Les objectifs stratégiques de
l’Etat
Les métiers ont été tellement
transformés par la mondialisation et l’irruption de l’économie immatérielle
que les traditionnelles filières ou sources du savoir sont repensées,
recadrées à une vitesse vertigineuse. Le temps de l’Etat providence à vécu.
Place à l’initiative, à l’esprit d’entreprise. «Avec bientôt 500 mille
étudiants, et plus de 185.000 diplômés sur le marché du travail la
communauté nationale fait face à un défi considérable», concède M Hassen
Manaï, chargé de mission au cabinet du ministère de l’Enseignement
supérieur, qui nous rappelle l’urgence –aussi bien pour le public que pour
le privé– de s’adapter à la nouvelle donne, de s’arrimer à un marché de
l’emploi demandeur d’une formation High-tech pluridisciplinaire.
L’université libre, insiste notre interlocuteur, dispose, grâce à sa
mobilité et à la souplesse de sa démarche, d’atouts majeurs pour répondre
aux exigences d’une conjoncture où l’on est appelé à être plus créatifs face
à la demande de nouveaux métiers, créateurs d’emplois, générateurs de
croissance.
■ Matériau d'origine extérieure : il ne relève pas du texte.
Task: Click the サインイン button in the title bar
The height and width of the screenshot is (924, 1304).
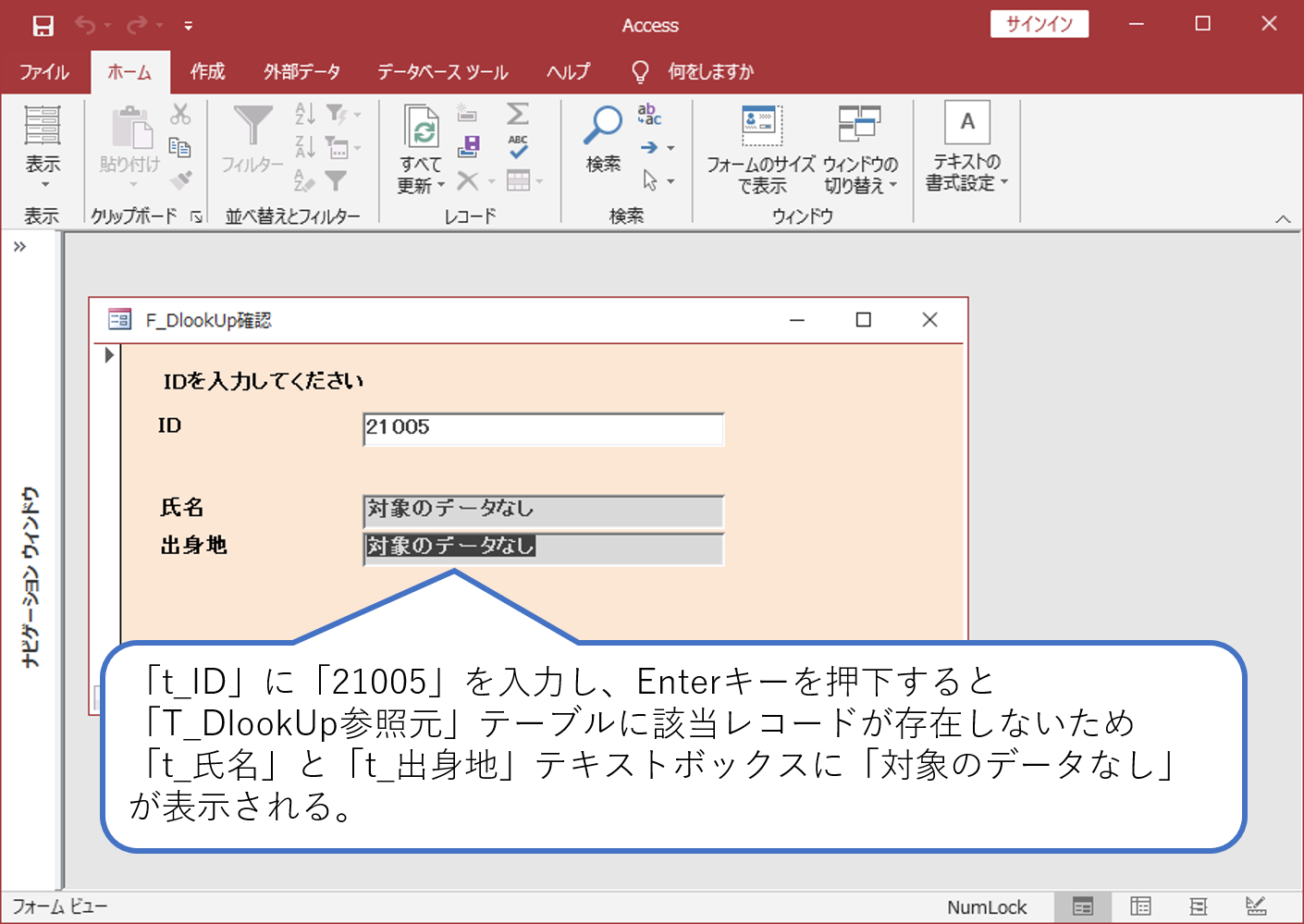Action: click(x=1039, y=24)
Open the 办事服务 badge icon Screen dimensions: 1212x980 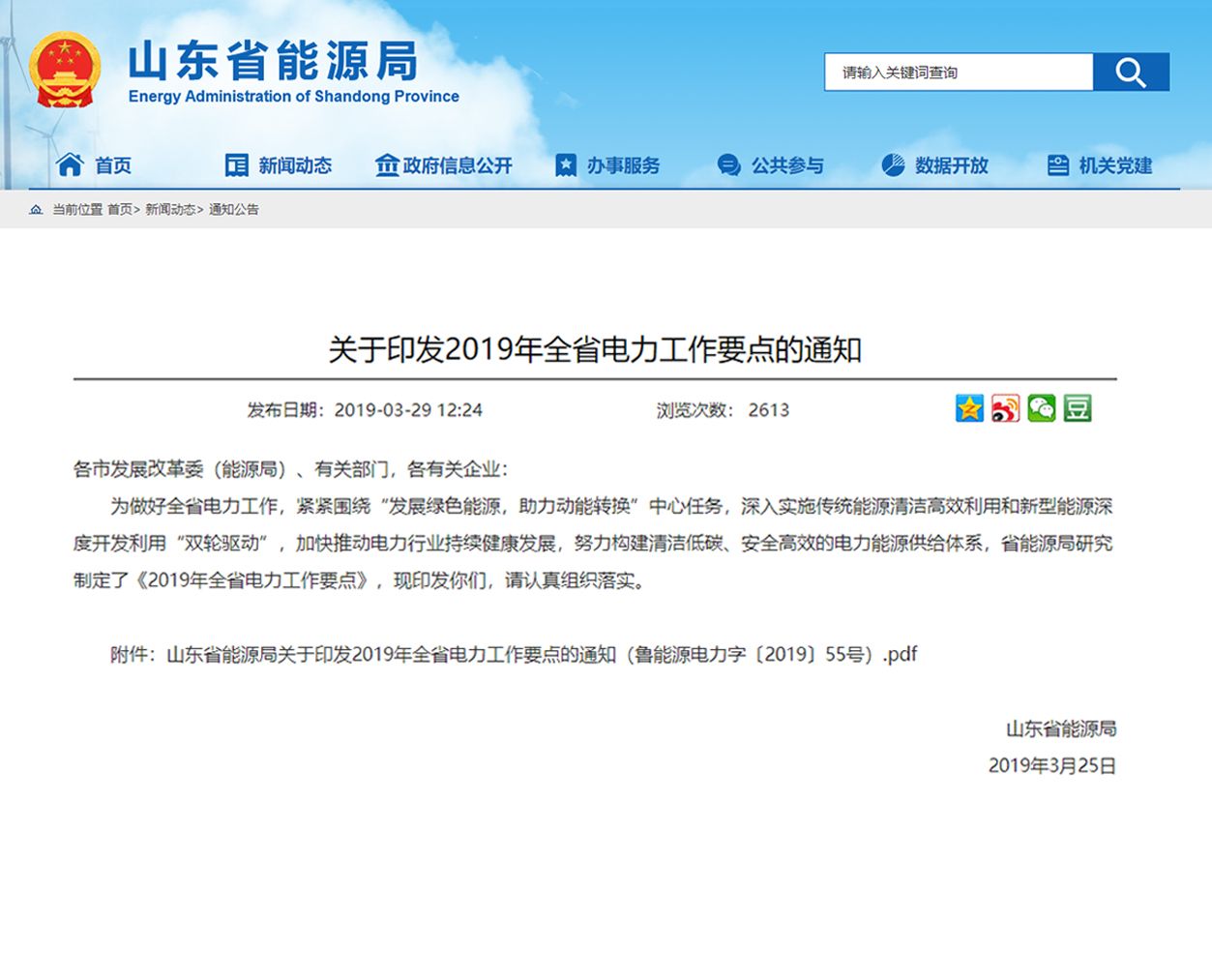point(564,164)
En décidant, depuis quelques années, d’inscrire les instituts
supérieurs privés dans les guides d’orientation, l’autorité de tutelle
entendait ainsi raffermir les liens de partenariat avec un secteur appelé à
épauler l’Etat dans son gigantesque effort d’assurer à l’étudiant tunisien
un enseignement de qualité en dépit du nombre croissant des nouveaux
bacheliers, avides de réussite et de reconnaissance sociale.
«Les pouvoirs publics traitent
les promoteurs des universités libres en partenaires fiables, crédibles,
capables d’arracher une part importante du marché mondial de l’enseignement
supérieur privé, estimé à 100 milliards de dollars», répète à l’envi M
Hassen Manaï qui rappelle à tous ceux qui sont tentés par ce créneau
d’éviter les errements de leurs collègues du secondaire en assainissant le
secteur et en optant pour des stratégies à long terme.
Avec la panoplie de mesures
incitatives (défiscalisation, prime à l’investissement …), les universités
privées sont appelées à redoubler d’efforts, à diversifier leurs sources de
financement en mettant l’accent sur les projets de partenariat en vogue dans
les pays anglo-saxons, traditionnellement enclins au libre-échange et à la
collaboration intra-universitaire, loin des pesanteurs bureaucratiques des
pays latins.
La Tunisie, carrefour entre
l’Europe, l’Afrique et l’Orient, dispose d’un atout géographique majeur pour
attirer des étudiants étrangers et fructifier un marché promoteur sur lequel
les aléas climatiques, politiques ou internationaux n’ont aucune prise.